マルチステークホルダー・プロセスの種類

 マルチステークホルダー・プロセスは、以下のように、多様な目的において活用することができます。


利害の折衝


 ある問題において、3者以上のステークホルダー間に利害対立が存在し、特にその関係が複雑な場合に、関係する全てのステークホルダーが同じテーブルに着くことで、利害関係を明確にし、問題解決のための妥結点を模索していくことができます。

 また、2者間の利害対立に、行政が加わって、行政措置も含めた手段での解決策を模索していく場合もあります。

〔具体例〕
  • 「東京都気候変動対策方針」ステークホルダー・ミーティング(東京都)


情報および認識の共有


 多様なステークホルダーが同じテーブルに着いて情報交換や意見交換をしたり、問題認識を共有化することで、各ステークホルダーが自主的に問題解決への行動を図ることができるようになります。さらには、ステークホルダー間における協働のきっかけともなります。

 ステークホルダー間で問題認識の仕方に大きな違いがある場合や、お互いの考え方を理解できていない段階においては、先ずは参加しやすい形式や議題で進めていき、課題認識の共有化を図っていくことが重要となります。

 また、地域単位で多様なステークホルダーを集め、多様な問題の把握や情報交換の場とするために、定期的に開催していくことも考えられます。

〔具体例〕
  • 社会的責任に関する円卓会議
  • 化学物質と環境円卓会議


規範の作成


 広範なステークホルダーが参画し、議論をしていくことで、社会的正当性を持ったガイドライン等の規範を作成することができます。

 例えば、企業が果たすべき社会的責任に関するガイドラインや原則が定められ、企業がコミットメントしていくような活動や、消費者が環境問題や社会問題において正当性を有した製品を選べるようなラベリング制度をマルチステークホルダー・プロセスを活用している例もあります。

〔具体例〕
  • 国連グローバル・コンパクト
  • グローバル・レポーティング・イニシアティヴ(GRI)
  • 持続可能なパーム油のための円卓会議(RSPO)
  • FSC(森林管理協議会)
  • 社会的責任に関する国際標準(ISO26000)


社会的正当性の確保


 特定の組織が、その組織の事業に関するステークホルダーを集め、意見交換をしていくことで、その組織の計画や行動に対して、社会的正当性を確保していくことができます。
個別企業がCSRにおける社会的正当性の確保のために主催して行うこともあります。

〔具体例〕
  • 欧州マルチステークホルダー・フォーラム


政策提言


 関係する複数のステークホルダーから同じ場で意見を出し、政策について議論していくことになり、社会的正当性の確保された政策提言を作成していくことができます。
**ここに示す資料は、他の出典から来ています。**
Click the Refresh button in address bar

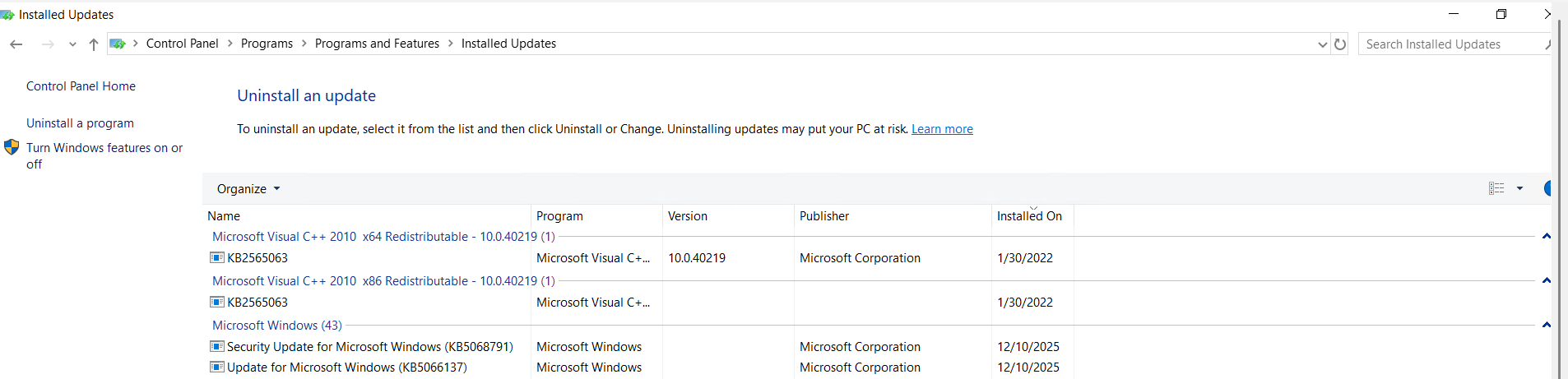[1340, 44]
 行政が主催し、得られた結論を政策立案に反映させることもあります。この手法では、行政にとって、会議開催の手間はかかるものの、各ステークホルダーへは一定の理解が得られた状況となるため、実行性の高く、素早い施策展開が可能になります。また、各主体が同じテーブルに着いて議論を進めていくため、行政が個別にステークホルダーと調整を行う必要が軽減され、政策調整にかかるコストを削減できる利点もあります。